Using Colab to achieve AI singing.

!!! Explanation:

This tutorial is only for AI learning and communication.
To avoid infringement, all data and models in this project need to be resolved independently.
Technology itself is neither good nor bad, but it is prohibited to use technology for illegal activities.

Intro#

I believe that in the past few days, you must have been flooded with videos of "obscure singers" on various video platforms, such as Sun Yanzi. AI has synthesized the realistic voice of Sun Yanzi and used it to sing other songs. Yes, the distorted version of "Wumeizi Sauce" above is achieved using this technology. Today, we will briefly introduce the technology behind it and teach you how to use Colab to achieve singing covers.

Project Introduction#

"Sovits" (So-vits-svc) is an open-source and free AI voice conversion software developed by Rcell, a Chinese amateur voice synthesis enthusiast, based on a series of projects such as VITS, soft-vc, and VISinger2. It can reproduce the timbre of voices and can be simply understood as a powerful voice changer.

Introduction to Colab#

Why use Colab#

Friends with good computer performance can train on their own computers (must have an N card). My computer is a lightweight laptop and cannot run this project, so I use Google Colab for the singing demonstration.

What is Colab#

In simple terms, Colab is an online computing power platform provided by Google for developers. People like me who have computing power requirements for learning but cannot meet them with personal computers can use Colab.

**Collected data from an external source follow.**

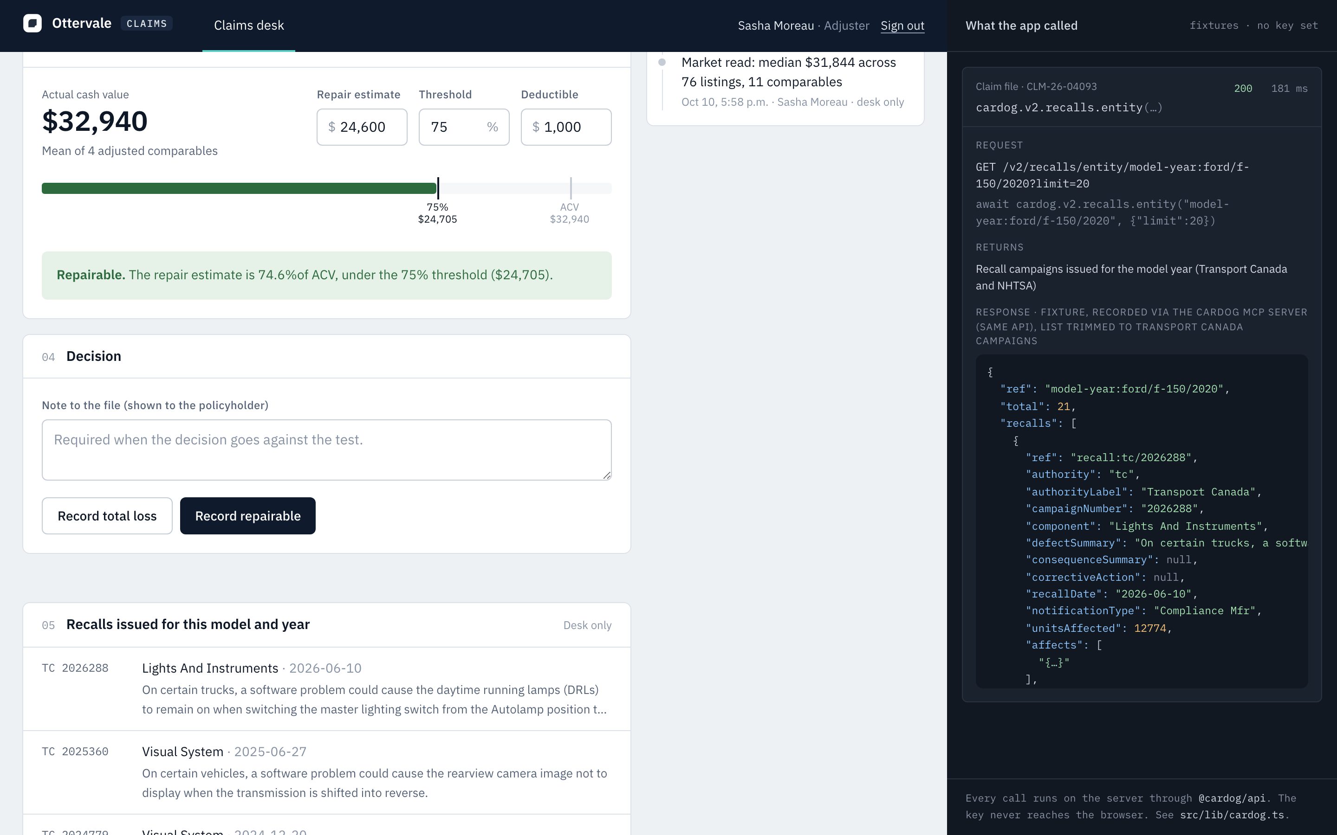Screen dimensions: 1337x835
Task: Record the claim as repairable
Action: (248, 516)
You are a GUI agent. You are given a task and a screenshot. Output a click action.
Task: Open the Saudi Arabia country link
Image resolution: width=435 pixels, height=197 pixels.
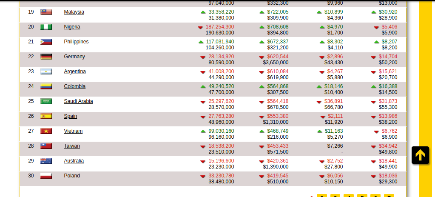coord(79,101)
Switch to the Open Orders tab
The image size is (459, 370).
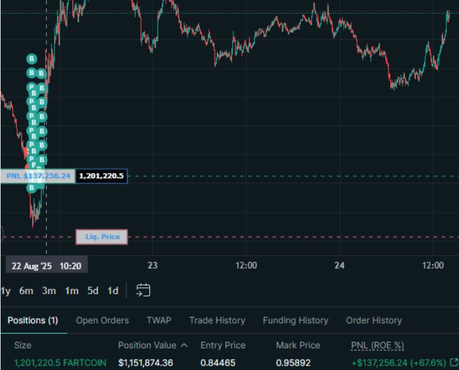[102, 320]
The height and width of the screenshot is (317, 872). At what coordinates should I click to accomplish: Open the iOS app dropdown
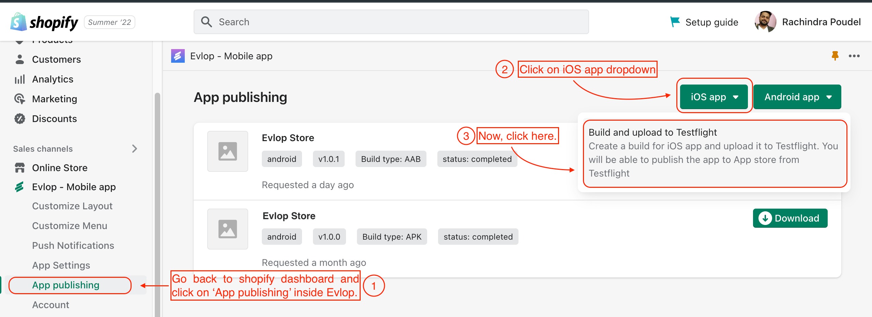(x=714, y=97)
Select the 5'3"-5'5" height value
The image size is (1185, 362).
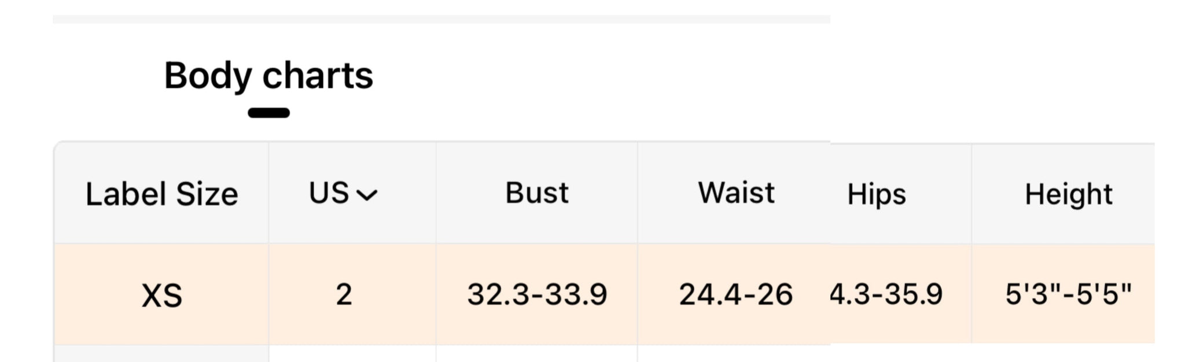(x=1068, y=294)
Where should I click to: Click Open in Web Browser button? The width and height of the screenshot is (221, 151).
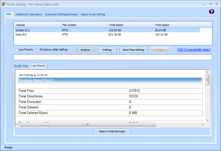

Colab can be used for free or paid. The free version has slightly lower performance, and the paid version is billed based on computing power, but it is not expensive. I used it to run "stable diffusion" before, but later there were too many freeloaders, so Google banned free users from running stable diffusion on Colab. So I don't know when Google will restrict the use of Colab for singing training.

Data and Model Preparation#

In addition to AI singing covers, this project can also make AI repeat your words, just like a voice changer. You can train your own models. Here, I will only teach you how to use the model for singing covers, using Li Ronghao's "Wumeizi Sauce" as an example.

First, you need to prepare the song you want to cover. Since this project is only for singing covers, you need to separate the vocals. You can use this online tool for separation.

Download the separated vocals and background music. Now you only need to use the vocals for singing covers. After the cover is done, you can combine the vocals and background music.

A song is usually three to four minutes long, and the graphics card performance is often insufficient. Therefore, you need to slice the vocals into segments, each controlled within one minute, and train them separately. Finally, combine them together.

Download the pre-trained voice model of Sun Yanzi

Vocal Separation

Please download the data and models yourself.

Okay, now let's start learning how to use Colab for AI singing covers.

Open the Project#

First, open the GitHub project address, go to the bottom and find "Colab notebook scripts", click on the arrow pointing to the cover link, the other one is the training project.

Project Address

You can see that the Colab notebook page is similar to Jupyter that I mentioned before, it's actually the same. Since this is someone else's notebook, we need to click "Save a copy in Drive" to save it to our own Google Drive.

Save a Copy

Save a Copy 2

Configuration#

After saving, we need to check if our project is running on a GPU. You can click "Connect" to run it, which is equivalent to running a server, or you can directly click the first "Run". The "Tesla T4" here is the model of the GPU, it could be another graphics card model, which is automatically assigned by Google based on the current computing power requirements.

GPU Check

GPU

Next, run these two configuration codes one by one. The free machine runs slowly, so you need to be patient and wait for "Setup 1" to complete before running "Setup 2". After that, continue to run the code to download ContentVec and Hugging Face. You can see that the download speed is very fast.

ContentVec

After the HF model is downloaded, you can click on the list to download a specific model. I used the AI model of Sun Yanzi, so I need to upload other models.

Connect Google Drive and Upload Data#

Click the cloud drive button in the upper left corner, and you will be prompted to run the code to connect to the cloud drive. Follow the prompts to run and authorize. This connects this project to your cloud drive, not authorizing third parties, so you can use it with confidence.

Next, open your own Google Drive, upload your own models, and then click the share button to open the permissions, allowing anyone who receives this sharing link to use it. Copy the sharing link and fill it in the box below, then run it to automatically download the model.

Sharing Link

Sharing Link 2

Then run the unzip program below to unzip our model.

Unzip Model

Training#

Upload the sliced vocal audio files to the "raw" folder, set the parameters, and click "Convert" to start training.

Parameters

Start Training

Tips:

Make each audio segment as small as possible, no more than 1 minute, preferably around 40 seconds.

Only upload one audio segment at a time. After training is completed, upload the next segment for training.

Start with default parameters and adjust them slowly based on the training effect.

Summary#

Today, we briefly introduced the "Sovits" project and used Colab to sing covers of our favorite songs. You can try it yourself. If you are interested, you can use the GitHub project to train your favorite models. There are also tutorials on Bilibili, but be sure to avoid illegal activities and infringement. Just have fun and learn AI.